_YOUR ASSIGNMENT_
Start the copy at the line holding "This screenshot has height=693, width=1311." and continue it exactly through the last line of the entries, leaving out pictures and anything else.

_Stored data entries_
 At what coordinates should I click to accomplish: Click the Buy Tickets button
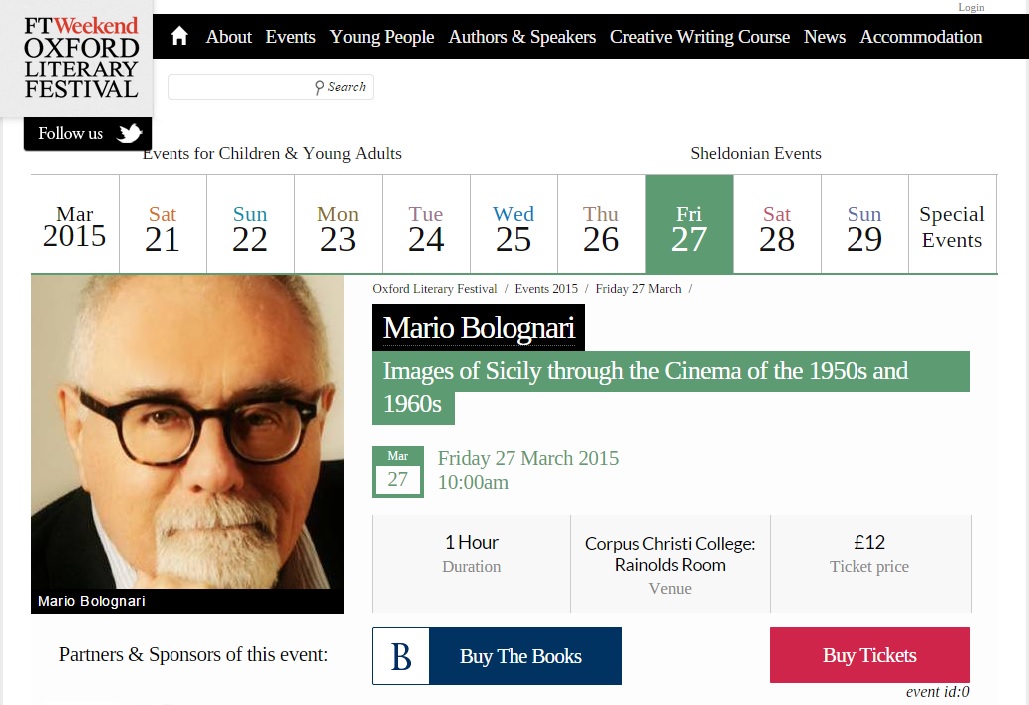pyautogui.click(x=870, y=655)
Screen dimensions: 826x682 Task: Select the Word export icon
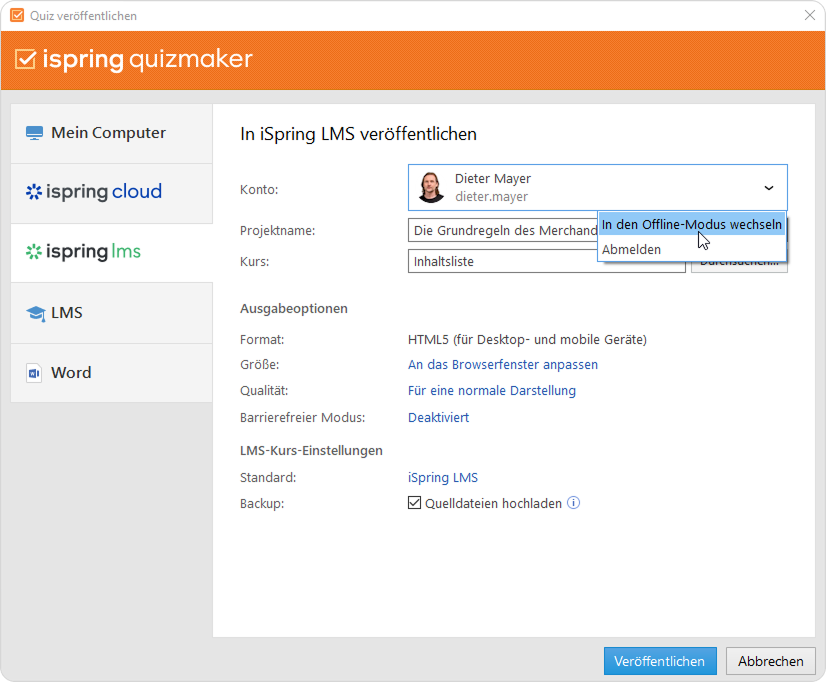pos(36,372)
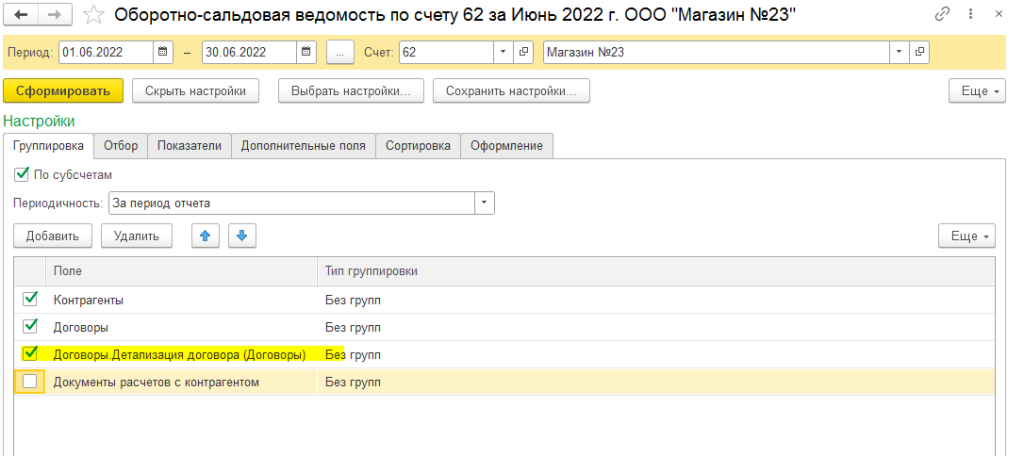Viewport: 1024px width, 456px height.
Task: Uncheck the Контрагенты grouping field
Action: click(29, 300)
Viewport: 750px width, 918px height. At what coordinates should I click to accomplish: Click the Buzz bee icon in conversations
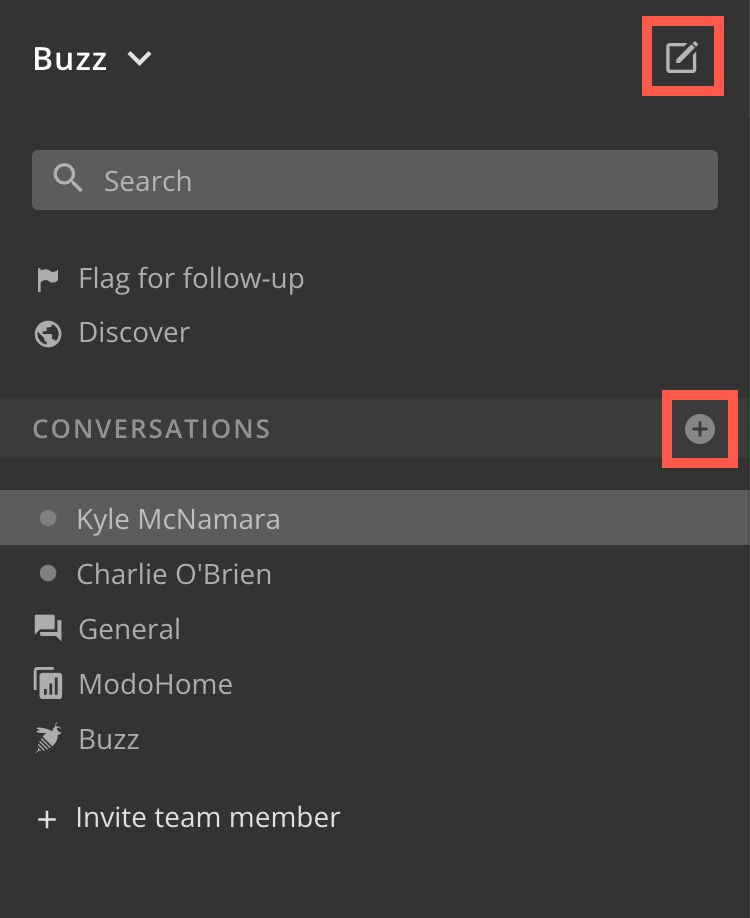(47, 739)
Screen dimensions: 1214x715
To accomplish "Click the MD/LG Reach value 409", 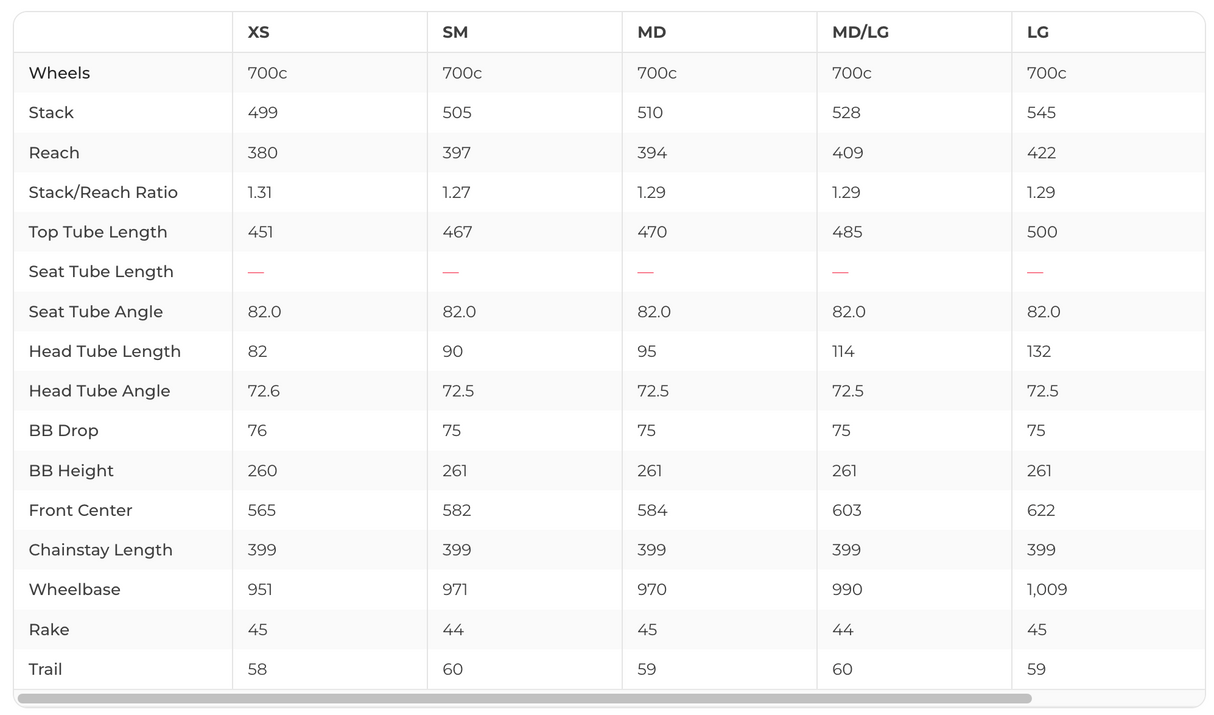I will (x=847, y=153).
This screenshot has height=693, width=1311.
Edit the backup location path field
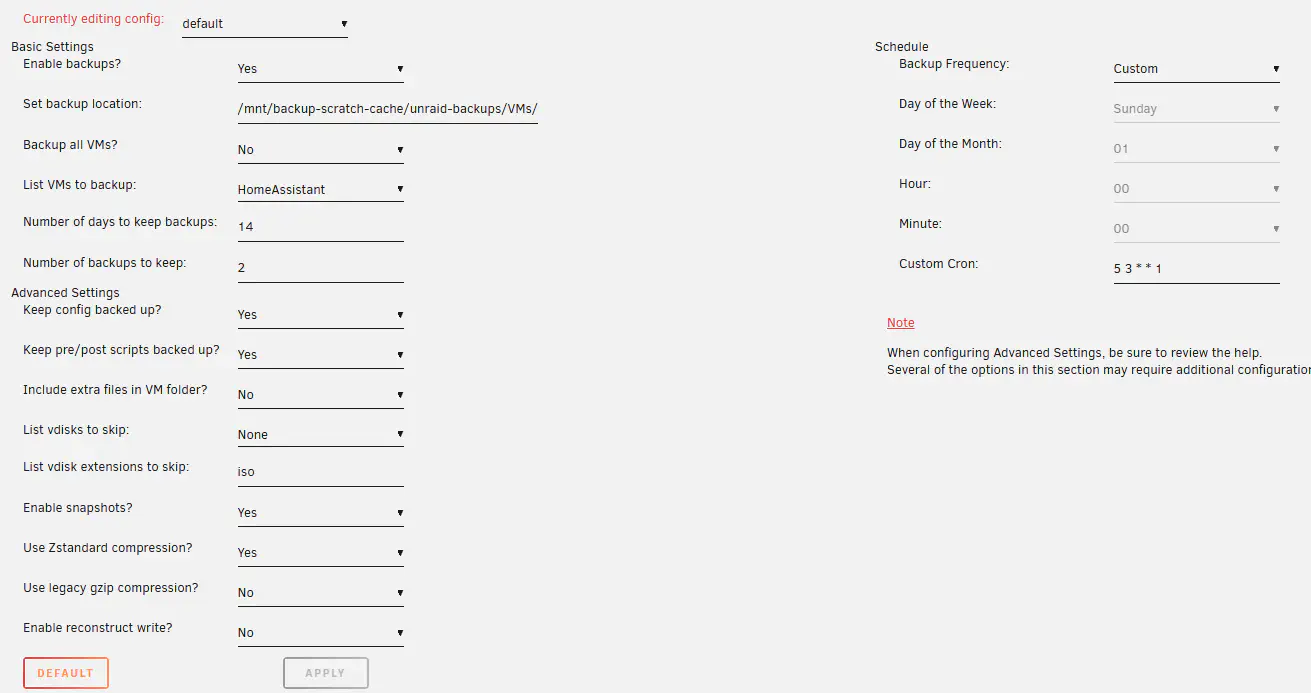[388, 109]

_OUTPUT OF THE TASK_
This screenshot has height=693, width=1311.
Edit the backup location path field
[388, 109]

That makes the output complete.